Saudi Arabia, the biggest economy in the Arab world, is pursuing a target of increasing home ownership from 50 per cent in 2016 to 60 per cent by 2020, under a state-backed housing programme that encourages lenders and financing companies to allocate more funding to mortgage financing deals. Provision of housing is among the key pillars of Vision 2030, the kingdom’s overarching social and economic reform agenda.

“We are seeing the reform process also bearing fruits in the banking sector with greater consumer sector lending,” Mr Alshathri said.

Riyadh’s willingness to tap debt capital markets and its emphasis on lending to small- and medium-sized enterprises are also opening up avenues of growth for banks in the country, Mr Alshathri noted.

Banks in Saudi Arabia have lent 105bn riyals to SMEs, which represents a growing proportion of 5.9 per cent of banks total loans portfolios in the kingdom. Finance companies loaned a total of 8.1bn riyals to the sector, accounting for more than 17 per cent of their total lending portfolio, he said, citing the latest Sama data.

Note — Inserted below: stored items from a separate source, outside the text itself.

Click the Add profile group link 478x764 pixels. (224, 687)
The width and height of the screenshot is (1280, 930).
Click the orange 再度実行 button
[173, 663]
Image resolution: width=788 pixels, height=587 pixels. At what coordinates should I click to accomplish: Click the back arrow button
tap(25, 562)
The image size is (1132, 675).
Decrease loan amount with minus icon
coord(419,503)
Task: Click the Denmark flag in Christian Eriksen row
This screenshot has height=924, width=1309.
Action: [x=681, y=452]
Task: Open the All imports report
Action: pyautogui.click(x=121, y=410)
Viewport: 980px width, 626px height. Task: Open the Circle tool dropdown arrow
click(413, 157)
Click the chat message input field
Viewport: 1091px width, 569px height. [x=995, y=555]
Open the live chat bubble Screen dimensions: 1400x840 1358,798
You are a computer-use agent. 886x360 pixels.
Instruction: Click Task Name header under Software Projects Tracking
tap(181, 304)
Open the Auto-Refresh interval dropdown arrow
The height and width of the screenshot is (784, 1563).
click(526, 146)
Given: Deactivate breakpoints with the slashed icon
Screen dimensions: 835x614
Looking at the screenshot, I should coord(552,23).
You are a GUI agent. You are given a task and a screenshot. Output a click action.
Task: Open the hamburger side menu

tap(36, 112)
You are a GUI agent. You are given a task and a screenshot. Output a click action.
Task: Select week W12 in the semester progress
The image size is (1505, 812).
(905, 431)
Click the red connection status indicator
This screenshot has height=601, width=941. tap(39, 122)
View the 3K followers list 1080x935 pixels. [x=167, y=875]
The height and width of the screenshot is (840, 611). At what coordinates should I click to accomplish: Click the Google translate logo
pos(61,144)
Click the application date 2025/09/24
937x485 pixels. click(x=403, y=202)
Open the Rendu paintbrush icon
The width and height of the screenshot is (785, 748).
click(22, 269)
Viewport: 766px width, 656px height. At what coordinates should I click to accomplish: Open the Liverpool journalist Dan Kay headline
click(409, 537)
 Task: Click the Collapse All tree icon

“We have also seen growth in bank investment books over the last few years. We see this as another potential growth area that we believe will continue to boost bank[s’] net interest margins in the years ahead,” Mr Alshathri  said.

Investments by banks in both the public and private sector have gone up from approximately 8 per cent at the start of 2015 to over 20 per cent by March this year and the majority of these investments were made in government and quasi-government bonds, he said.

“We see these increased sovereign bond issuances as an opportunity growth area that will likely boost the banking sector profits," he noted.